Content starts

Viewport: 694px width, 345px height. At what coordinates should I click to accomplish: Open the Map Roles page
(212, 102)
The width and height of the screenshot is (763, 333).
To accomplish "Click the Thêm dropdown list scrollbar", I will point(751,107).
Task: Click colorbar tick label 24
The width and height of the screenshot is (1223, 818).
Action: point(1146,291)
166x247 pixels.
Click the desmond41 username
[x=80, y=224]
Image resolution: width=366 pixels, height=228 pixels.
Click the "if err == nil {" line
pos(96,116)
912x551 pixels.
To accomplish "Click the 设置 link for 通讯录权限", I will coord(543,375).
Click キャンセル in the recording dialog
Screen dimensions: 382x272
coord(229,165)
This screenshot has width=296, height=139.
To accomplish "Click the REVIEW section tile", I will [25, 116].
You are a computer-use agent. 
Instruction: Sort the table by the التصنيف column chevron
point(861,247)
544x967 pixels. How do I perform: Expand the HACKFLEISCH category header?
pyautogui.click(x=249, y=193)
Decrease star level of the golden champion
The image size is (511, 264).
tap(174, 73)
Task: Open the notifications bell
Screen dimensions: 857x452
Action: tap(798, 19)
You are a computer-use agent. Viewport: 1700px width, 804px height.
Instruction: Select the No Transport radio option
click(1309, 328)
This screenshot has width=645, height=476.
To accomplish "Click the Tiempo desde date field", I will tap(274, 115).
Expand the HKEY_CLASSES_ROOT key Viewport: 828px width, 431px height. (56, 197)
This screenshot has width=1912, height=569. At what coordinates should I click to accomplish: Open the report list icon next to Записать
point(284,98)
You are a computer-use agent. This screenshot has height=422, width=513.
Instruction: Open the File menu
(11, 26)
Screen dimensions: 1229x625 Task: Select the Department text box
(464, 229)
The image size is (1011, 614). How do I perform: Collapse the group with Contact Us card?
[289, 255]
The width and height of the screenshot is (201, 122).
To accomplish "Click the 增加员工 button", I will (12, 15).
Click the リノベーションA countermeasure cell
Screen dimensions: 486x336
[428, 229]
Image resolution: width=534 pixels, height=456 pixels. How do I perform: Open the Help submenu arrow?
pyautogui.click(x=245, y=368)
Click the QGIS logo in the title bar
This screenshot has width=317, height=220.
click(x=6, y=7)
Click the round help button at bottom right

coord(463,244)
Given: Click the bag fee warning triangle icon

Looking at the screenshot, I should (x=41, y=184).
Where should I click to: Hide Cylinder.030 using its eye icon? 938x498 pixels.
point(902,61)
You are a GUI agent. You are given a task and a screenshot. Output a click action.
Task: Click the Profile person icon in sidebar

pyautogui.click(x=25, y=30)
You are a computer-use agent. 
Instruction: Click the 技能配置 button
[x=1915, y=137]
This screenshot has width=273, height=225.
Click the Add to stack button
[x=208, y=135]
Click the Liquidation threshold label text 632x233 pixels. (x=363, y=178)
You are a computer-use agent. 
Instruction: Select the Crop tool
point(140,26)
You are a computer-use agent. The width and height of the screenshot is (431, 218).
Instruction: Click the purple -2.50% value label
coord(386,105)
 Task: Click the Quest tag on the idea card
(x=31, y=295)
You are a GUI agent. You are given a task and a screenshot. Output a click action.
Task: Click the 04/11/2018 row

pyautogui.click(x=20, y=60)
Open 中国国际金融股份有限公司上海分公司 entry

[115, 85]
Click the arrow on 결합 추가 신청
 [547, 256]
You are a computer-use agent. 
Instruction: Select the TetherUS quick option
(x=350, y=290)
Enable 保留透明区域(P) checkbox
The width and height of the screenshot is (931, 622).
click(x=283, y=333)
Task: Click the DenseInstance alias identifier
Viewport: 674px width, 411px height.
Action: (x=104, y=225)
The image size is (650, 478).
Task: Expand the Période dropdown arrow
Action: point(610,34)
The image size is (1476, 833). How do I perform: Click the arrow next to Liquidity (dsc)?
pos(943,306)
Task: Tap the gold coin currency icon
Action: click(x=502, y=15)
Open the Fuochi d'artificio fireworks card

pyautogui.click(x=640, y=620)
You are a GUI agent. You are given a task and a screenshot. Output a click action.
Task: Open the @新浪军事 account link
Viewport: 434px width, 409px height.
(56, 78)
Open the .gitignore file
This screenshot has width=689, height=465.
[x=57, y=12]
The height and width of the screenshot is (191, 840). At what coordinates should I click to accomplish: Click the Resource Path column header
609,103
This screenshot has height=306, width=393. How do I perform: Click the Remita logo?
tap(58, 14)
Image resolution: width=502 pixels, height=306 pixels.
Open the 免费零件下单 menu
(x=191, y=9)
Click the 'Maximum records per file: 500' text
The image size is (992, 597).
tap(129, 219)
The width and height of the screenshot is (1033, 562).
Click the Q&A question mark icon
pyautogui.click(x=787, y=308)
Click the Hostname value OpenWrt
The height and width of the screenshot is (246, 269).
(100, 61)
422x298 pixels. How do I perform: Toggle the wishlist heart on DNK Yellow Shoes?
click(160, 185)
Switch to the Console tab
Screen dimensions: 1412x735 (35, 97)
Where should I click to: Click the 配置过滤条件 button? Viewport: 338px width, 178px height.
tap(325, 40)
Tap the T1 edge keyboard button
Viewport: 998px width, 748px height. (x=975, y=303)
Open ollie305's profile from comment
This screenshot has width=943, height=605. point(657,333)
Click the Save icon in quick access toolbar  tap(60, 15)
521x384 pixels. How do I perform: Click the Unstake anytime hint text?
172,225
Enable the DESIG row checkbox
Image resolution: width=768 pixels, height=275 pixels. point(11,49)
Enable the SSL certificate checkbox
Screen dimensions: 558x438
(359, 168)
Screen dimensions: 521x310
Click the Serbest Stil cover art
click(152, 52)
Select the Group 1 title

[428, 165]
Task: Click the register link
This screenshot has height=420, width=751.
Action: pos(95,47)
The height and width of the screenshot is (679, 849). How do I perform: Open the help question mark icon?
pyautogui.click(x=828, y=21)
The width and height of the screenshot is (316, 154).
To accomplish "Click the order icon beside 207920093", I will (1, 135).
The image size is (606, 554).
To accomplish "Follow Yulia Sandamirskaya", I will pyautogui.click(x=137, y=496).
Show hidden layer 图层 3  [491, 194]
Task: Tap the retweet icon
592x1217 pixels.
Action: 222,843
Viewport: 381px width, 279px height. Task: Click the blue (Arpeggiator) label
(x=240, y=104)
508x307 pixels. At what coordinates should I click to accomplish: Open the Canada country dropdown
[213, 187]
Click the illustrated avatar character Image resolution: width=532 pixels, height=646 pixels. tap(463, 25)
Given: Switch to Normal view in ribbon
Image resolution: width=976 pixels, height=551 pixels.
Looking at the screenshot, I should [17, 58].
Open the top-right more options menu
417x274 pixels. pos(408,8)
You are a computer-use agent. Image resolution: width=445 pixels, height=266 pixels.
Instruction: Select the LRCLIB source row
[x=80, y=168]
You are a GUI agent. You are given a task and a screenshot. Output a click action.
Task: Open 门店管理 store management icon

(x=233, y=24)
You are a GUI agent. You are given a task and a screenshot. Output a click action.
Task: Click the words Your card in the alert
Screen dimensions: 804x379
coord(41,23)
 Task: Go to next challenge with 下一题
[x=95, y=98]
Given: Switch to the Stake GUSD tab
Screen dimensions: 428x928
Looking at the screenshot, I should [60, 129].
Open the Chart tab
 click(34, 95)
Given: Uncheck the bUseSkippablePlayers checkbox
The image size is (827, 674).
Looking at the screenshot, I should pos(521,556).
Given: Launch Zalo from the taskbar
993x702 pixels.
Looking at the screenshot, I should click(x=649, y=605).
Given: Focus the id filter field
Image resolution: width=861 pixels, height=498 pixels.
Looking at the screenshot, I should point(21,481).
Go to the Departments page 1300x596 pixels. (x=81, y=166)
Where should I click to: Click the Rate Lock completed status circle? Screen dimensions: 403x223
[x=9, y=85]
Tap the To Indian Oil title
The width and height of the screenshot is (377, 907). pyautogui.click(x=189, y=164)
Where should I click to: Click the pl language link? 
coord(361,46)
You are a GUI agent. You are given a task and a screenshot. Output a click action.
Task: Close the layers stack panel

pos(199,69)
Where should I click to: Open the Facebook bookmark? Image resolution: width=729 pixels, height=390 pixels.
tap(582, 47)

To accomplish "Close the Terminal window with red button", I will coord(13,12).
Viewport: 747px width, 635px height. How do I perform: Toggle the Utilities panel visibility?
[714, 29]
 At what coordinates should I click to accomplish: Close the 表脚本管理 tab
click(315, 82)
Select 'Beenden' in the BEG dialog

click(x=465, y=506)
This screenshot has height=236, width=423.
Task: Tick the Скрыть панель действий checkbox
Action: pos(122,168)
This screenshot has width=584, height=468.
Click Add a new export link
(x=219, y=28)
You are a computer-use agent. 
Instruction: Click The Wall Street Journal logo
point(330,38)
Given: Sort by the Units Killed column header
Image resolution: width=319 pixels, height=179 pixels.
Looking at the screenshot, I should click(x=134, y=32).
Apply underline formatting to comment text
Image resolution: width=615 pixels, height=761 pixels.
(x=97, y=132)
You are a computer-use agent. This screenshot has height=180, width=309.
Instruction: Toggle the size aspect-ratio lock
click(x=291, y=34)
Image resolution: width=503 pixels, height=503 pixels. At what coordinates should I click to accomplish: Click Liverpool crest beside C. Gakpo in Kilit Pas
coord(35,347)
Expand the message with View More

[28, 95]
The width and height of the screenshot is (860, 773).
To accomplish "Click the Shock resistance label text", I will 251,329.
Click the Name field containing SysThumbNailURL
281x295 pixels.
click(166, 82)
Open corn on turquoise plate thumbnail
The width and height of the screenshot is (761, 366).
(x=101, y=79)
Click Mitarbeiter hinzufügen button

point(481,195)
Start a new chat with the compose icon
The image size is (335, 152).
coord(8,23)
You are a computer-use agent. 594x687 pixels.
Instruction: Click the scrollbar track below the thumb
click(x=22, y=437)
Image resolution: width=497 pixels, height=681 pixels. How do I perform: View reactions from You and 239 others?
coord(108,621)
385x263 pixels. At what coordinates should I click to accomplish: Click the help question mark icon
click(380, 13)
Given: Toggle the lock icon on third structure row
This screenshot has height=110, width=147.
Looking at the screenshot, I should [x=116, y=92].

Content ends

#### What you are asked to do:
The reply should hold only the lines from the beginning of the listing above through the line with "Task: Open the notifications bell", each one written exactly as it appears.

#### Solution:
Viewport: 694px width, 345px height. At what coordinates should I click to accomplish: Open the Map Roles page
(212, 102)
The width and height of the screenshot is (763, 333).
To accomplish "Click the Thêm dropdown list scrollbar", I will point(751,107).
Task: Click colorbar tick label 24
The width and height of the screenshot is (1223, 818).
Action: point(1146,291)
166x247 pixels.
Click the desmond41 username
[x=80, y=224]
Image resolution: width=366 pixels, height=228 pixels.
Click the "if err == nil {" line
pos(96,116)
912x551 pixels.
To accomplish "Click the 设置 link for 通讯录权限", I will coord(543,375).
Click キャンセル in the recording dialog
Screen dimensions: 382x272
coord(229,165)
This screenshot has width=296, height=139.
To accomplish "Click the REVIEW section tile", I will [25, 116].
You are a computer-use agent. 
Instruction: Sort the table by the التصنيف column chevron
point(861,247)
544x967 pixels. How do I perform: Expand the HACKFLEISCH category header?
pyautogui.click(x=249, y=193)
Decrease star level of the golden champion
The image size is (511, 264).
tap(174, 73)
Task: Open the notifications bell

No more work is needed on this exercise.